GSEA. A ranked gene list for GSEA was generated to compare expression between cluster 6 and all other HS T cell clusters. First, all HS CD4⁺ T cells were downsampled to 10,000 events. The Seurat FindMarkers command was used to determine differential expression between cluster 6 and all other clusters. To obtain rankings for all genes, the logfc.threshold and min.pct were set to 0. fgsea (v. 1.16.0) was used to determine enrichment on the MSigDB C2 Curated Gene Sets Collection. Significant (padj < 0.05) positively enriched pathways containing more than 30 genes were selected and collapsed into independent pathways with the collapsePathways command. GSEA tables for the top 10 enriched pathways were plotted.

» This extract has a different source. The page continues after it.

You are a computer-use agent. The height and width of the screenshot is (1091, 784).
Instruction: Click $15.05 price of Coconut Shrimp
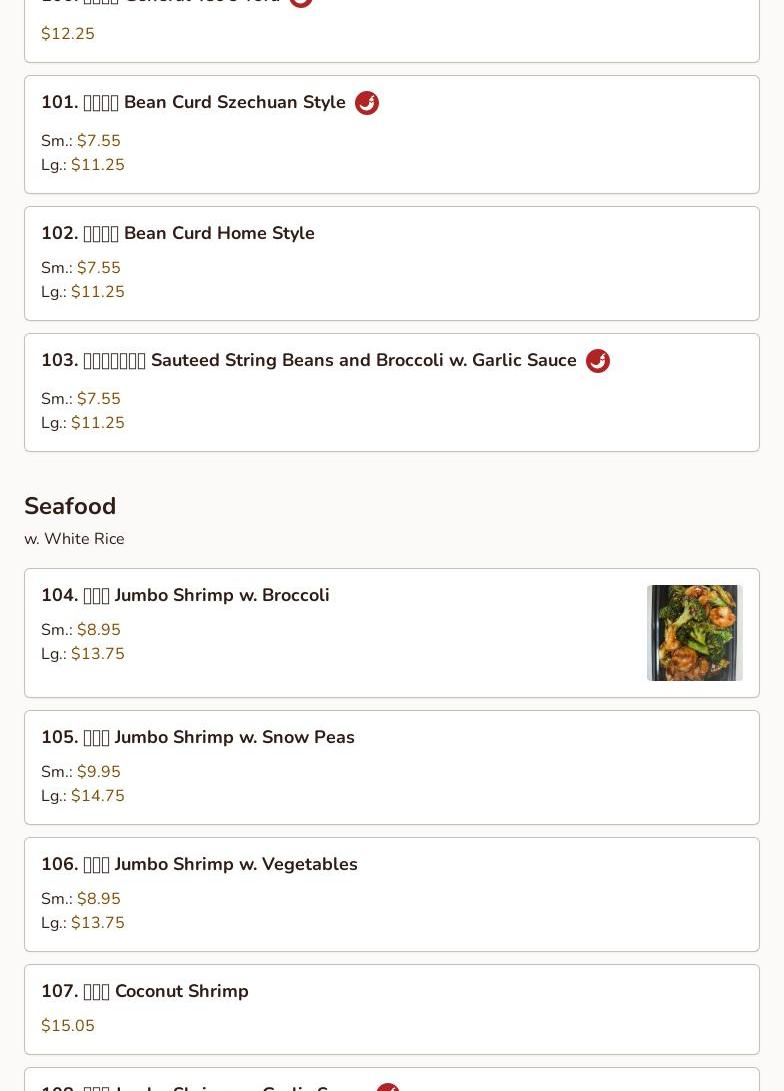coord(68,1026)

Statistics. Comparisons in histological findings were assessed via 2-tailed Student’s t test, with P < 0.05 considered statistically significant. Differential expression within pseudobulked counts from scRNA-Seq data was analyzed via the DESeq Wald test, with adjusted P < 0.05 considered statistically significant. Statistical assessment of Seurat scRNA-Seq objects was done with the Seurat FindMarkers command using the Wilcoxon test and default settings; adjusted P < 0.05 was considered significant. CellPhoneDB statistical analysis was computed via the CellPhoneDB statistical analysis method, with P < 0.05 considered significant for spatial sequencing analysis (Figure 3). As 3 separate groups of stromal cells were assessed with CellPhoneDB in Figure 4, a more stringent P value (P < 0.005) was set. Significantly increased GSEA pathways were identified with the fgsea package, and pathways with adjusted P < 0.05 were considered statistically significant.

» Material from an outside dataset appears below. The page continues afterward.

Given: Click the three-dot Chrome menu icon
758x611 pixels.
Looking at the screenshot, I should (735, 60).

Study approval. The UCSF Institutional Review Board approved the proposed studies (13-11307, 19-29608, and 21-33678). All patients provided informed written consent. Keratinocytes were isolated from discarded deidentified tissue certified as Not Human Subjects Research. A list of sample origins and associated experiments is included as Supplemental Table 2.

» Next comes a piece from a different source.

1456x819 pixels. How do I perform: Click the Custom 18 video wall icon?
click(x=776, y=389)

Data availability. Genomic data are publicly available at GEO under the following accession numbers: GSE249793 (CD45⁺CD3^–), GSE249622 (CD45⁺CD3⁺CD4⁺), GSE249621 (CD45^–), GSE155850 (keratinocytes), and GSE249729 (spatial data set). All Supporting Data Values for analyses associated with the main manuscript are included in the supplement. A complete list of deidentified human tissue samples is included as Supplemental Table 2.